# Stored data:
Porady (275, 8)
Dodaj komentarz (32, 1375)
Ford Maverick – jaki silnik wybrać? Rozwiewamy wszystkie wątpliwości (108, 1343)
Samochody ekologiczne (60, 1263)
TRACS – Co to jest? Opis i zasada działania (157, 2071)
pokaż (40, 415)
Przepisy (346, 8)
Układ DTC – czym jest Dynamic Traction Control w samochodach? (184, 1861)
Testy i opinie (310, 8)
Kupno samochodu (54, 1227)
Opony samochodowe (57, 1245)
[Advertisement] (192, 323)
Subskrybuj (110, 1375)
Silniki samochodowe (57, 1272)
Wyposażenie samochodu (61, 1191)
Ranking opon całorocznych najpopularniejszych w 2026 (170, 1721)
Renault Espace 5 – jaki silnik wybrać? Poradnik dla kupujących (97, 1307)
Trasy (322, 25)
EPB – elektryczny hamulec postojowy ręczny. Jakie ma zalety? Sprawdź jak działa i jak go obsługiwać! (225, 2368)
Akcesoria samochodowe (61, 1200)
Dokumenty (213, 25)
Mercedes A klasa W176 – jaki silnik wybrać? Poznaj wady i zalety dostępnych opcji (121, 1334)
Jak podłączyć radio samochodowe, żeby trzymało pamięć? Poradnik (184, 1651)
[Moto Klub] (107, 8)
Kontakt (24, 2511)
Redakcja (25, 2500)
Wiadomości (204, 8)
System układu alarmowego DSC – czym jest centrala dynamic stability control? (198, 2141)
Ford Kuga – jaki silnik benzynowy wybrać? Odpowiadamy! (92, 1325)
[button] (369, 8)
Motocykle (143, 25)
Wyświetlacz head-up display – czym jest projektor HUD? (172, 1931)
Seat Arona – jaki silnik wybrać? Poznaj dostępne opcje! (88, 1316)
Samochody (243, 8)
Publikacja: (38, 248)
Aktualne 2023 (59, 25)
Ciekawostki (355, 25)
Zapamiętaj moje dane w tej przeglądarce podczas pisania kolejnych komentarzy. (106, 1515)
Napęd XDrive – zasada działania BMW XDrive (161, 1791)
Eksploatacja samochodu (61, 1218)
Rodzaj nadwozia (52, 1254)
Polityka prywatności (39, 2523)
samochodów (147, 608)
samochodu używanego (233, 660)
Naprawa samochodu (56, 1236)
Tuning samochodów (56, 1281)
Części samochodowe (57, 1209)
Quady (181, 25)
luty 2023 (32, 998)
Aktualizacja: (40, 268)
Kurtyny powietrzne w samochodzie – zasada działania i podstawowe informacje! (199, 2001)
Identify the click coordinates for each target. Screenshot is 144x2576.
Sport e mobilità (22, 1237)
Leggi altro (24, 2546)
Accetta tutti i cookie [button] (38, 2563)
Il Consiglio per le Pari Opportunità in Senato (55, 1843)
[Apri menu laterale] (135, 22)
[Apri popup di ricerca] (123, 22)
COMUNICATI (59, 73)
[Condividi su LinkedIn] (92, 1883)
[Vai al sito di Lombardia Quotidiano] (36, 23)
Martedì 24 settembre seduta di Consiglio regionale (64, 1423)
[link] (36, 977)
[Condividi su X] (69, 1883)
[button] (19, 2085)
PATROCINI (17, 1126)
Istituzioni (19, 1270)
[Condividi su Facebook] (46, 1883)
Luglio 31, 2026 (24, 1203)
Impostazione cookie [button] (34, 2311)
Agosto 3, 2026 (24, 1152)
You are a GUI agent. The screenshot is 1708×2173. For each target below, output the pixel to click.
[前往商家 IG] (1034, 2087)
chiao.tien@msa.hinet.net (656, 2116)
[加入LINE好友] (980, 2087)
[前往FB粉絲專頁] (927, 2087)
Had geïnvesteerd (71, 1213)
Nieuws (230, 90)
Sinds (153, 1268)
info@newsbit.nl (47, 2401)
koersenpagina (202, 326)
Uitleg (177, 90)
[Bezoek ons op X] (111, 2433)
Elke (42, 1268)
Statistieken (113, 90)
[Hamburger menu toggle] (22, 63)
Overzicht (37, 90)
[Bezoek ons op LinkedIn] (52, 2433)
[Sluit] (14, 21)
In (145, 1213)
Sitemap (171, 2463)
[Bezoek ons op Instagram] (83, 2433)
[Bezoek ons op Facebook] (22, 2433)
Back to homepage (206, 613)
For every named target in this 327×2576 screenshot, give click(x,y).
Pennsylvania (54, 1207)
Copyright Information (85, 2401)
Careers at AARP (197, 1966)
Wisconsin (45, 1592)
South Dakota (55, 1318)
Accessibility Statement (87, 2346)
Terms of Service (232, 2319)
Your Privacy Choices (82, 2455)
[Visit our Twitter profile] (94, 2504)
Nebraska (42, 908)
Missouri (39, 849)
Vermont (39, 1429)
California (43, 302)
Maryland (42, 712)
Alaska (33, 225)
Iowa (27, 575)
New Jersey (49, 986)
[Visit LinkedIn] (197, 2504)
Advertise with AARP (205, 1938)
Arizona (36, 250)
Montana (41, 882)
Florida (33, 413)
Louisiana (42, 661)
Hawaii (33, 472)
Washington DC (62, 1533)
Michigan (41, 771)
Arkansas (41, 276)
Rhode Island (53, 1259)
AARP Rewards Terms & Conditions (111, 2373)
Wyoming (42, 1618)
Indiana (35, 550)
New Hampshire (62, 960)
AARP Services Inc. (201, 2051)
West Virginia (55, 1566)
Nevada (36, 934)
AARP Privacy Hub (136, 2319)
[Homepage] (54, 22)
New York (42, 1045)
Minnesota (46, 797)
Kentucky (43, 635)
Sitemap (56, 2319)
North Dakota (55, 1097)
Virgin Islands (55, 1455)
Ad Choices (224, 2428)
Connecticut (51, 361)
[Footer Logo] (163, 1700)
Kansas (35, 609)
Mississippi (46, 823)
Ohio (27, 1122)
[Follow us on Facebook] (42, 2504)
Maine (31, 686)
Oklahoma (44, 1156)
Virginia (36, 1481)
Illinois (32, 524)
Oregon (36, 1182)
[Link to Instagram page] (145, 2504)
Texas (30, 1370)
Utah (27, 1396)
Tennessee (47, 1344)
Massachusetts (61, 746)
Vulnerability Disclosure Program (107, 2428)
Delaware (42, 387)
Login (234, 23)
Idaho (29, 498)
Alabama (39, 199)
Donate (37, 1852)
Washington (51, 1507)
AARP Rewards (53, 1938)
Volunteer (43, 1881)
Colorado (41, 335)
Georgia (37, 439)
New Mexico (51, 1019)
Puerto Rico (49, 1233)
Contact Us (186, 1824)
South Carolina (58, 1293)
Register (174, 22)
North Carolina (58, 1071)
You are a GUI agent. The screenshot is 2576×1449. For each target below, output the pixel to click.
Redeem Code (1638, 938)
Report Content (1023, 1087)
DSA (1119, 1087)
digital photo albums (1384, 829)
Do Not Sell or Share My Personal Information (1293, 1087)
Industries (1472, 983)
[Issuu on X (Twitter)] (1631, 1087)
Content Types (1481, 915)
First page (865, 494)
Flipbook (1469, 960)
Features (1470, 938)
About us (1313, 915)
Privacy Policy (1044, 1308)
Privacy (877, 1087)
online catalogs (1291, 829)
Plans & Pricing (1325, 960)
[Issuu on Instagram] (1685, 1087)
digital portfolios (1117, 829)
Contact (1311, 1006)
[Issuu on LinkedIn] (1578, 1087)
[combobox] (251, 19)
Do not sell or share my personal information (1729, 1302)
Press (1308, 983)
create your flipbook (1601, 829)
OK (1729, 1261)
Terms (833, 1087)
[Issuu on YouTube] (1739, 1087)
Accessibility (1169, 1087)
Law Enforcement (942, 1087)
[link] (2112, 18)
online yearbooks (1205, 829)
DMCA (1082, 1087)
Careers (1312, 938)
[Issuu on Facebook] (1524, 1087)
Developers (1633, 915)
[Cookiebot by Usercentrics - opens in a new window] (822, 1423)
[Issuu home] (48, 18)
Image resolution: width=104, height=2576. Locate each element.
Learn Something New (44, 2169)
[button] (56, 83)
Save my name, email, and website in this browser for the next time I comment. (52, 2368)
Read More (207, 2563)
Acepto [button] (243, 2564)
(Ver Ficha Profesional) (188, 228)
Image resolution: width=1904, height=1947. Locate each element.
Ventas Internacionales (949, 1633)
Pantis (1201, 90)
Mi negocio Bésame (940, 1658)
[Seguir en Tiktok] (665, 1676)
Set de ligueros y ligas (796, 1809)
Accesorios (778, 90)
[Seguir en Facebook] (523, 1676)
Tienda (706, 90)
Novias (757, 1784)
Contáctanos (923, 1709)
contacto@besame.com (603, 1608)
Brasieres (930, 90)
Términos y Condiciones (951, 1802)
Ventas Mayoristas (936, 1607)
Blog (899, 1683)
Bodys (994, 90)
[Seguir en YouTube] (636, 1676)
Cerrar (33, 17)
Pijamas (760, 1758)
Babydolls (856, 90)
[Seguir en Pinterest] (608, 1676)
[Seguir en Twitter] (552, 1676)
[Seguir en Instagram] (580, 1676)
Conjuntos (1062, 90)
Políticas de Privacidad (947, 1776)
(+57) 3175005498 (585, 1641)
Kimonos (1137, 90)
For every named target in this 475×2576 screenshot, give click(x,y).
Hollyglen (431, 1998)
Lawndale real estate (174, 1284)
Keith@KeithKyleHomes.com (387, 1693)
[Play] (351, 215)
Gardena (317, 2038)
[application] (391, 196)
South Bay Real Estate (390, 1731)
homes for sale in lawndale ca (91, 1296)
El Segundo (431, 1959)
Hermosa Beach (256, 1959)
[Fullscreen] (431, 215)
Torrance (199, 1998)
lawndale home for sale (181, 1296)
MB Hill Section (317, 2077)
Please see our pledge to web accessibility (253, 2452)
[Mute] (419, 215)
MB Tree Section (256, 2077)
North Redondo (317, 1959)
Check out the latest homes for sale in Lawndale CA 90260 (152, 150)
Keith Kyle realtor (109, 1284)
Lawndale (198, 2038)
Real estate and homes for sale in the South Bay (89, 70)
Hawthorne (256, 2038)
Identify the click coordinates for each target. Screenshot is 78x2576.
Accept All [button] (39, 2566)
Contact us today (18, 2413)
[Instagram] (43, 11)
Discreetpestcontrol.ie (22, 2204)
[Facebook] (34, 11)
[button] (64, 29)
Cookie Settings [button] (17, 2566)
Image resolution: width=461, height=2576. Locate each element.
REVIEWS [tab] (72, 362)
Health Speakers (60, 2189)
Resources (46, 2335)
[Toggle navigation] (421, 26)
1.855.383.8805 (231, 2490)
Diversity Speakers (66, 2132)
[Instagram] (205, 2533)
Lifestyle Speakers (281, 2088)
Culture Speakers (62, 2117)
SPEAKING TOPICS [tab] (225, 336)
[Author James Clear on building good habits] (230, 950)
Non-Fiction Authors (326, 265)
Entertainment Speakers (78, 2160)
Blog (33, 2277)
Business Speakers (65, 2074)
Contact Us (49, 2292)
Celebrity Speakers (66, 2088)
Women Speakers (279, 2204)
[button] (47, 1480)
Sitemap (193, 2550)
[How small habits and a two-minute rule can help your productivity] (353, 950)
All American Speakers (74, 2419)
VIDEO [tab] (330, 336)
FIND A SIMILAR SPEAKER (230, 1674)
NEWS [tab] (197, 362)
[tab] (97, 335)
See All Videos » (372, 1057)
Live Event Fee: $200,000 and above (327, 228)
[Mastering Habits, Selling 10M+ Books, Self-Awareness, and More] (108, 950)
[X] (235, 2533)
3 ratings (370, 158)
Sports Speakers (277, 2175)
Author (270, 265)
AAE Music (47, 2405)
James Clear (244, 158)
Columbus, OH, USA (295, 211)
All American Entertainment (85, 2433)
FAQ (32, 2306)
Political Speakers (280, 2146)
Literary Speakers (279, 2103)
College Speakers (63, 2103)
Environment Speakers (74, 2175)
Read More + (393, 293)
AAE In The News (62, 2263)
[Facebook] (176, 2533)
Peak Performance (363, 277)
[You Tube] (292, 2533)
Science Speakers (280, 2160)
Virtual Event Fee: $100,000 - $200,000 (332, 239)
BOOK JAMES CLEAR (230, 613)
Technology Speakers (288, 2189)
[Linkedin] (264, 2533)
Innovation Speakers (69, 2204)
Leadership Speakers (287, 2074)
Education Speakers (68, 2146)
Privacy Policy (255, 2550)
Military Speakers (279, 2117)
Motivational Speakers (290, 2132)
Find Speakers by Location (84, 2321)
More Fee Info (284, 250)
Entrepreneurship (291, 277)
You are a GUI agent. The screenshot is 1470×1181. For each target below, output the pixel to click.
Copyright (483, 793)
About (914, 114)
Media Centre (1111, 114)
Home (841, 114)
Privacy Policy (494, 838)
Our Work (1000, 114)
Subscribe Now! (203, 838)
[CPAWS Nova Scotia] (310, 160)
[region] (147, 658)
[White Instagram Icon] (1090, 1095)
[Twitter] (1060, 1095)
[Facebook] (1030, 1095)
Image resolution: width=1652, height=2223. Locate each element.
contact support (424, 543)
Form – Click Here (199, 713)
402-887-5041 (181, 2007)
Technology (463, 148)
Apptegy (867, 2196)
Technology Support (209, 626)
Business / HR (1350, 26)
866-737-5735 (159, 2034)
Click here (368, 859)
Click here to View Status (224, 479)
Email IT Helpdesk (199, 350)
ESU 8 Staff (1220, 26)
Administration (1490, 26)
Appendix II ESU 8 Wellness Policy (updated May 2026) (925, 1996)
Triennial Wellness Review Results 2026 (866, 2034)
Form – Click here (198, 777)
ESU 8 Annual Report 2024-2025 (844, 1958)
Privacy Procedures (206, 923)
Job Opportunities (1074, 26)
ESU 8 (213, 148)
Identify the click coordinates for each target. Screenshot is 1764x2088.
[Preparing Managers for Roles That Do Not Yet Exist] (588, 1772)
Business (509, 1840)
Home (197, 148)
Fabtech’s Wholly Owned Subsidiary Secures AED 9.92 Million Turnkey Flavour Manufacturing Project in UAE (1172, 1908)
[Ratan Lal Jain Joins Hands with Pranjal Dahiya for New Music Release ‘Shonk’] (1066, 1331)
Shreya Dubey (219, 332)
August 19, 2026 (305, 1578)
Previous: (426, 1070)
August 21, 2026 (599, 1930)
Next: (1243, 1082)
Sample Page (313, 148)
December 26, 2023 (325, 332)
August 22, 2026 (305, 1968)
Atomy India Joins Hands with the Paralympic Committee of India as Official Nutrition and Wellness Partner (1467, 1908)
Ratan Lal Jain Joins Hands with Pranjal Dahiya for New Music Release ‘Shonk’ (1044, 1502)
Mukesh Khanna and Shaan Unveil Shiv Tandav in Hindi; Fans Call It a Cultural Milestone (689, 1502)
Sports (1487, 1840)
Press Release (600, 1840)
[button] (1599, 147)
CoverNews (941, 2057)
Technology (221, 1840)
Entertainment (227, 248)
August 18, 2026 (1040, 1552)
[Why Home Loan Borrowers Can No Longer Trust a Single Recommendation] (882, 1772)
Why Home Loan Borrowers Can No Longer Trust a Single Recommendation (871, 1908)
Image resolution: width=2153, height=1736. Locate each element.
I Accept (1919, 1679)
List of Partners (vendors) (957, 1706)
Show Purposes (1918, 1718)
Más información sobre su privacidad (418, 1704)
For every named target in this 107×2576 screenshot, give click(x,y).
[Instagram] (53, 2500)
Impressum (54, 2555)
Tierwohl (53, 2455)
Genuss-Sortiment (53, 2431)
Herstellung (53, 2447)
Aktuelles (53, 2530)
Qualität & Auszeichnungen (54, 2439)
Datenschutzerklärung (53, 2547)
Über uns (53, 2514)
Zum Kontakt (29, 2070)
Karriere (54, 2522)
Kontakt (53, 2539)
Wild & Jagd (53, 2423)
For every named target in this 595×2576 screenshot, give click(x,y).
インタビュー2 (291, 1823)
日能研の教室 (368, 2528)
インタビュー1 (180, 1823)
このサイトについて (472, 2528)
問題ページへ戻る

# How to complete this task:
Find and count the lines of the data that include the string "digital", and report that figure by itself.

# Exercise answer:
2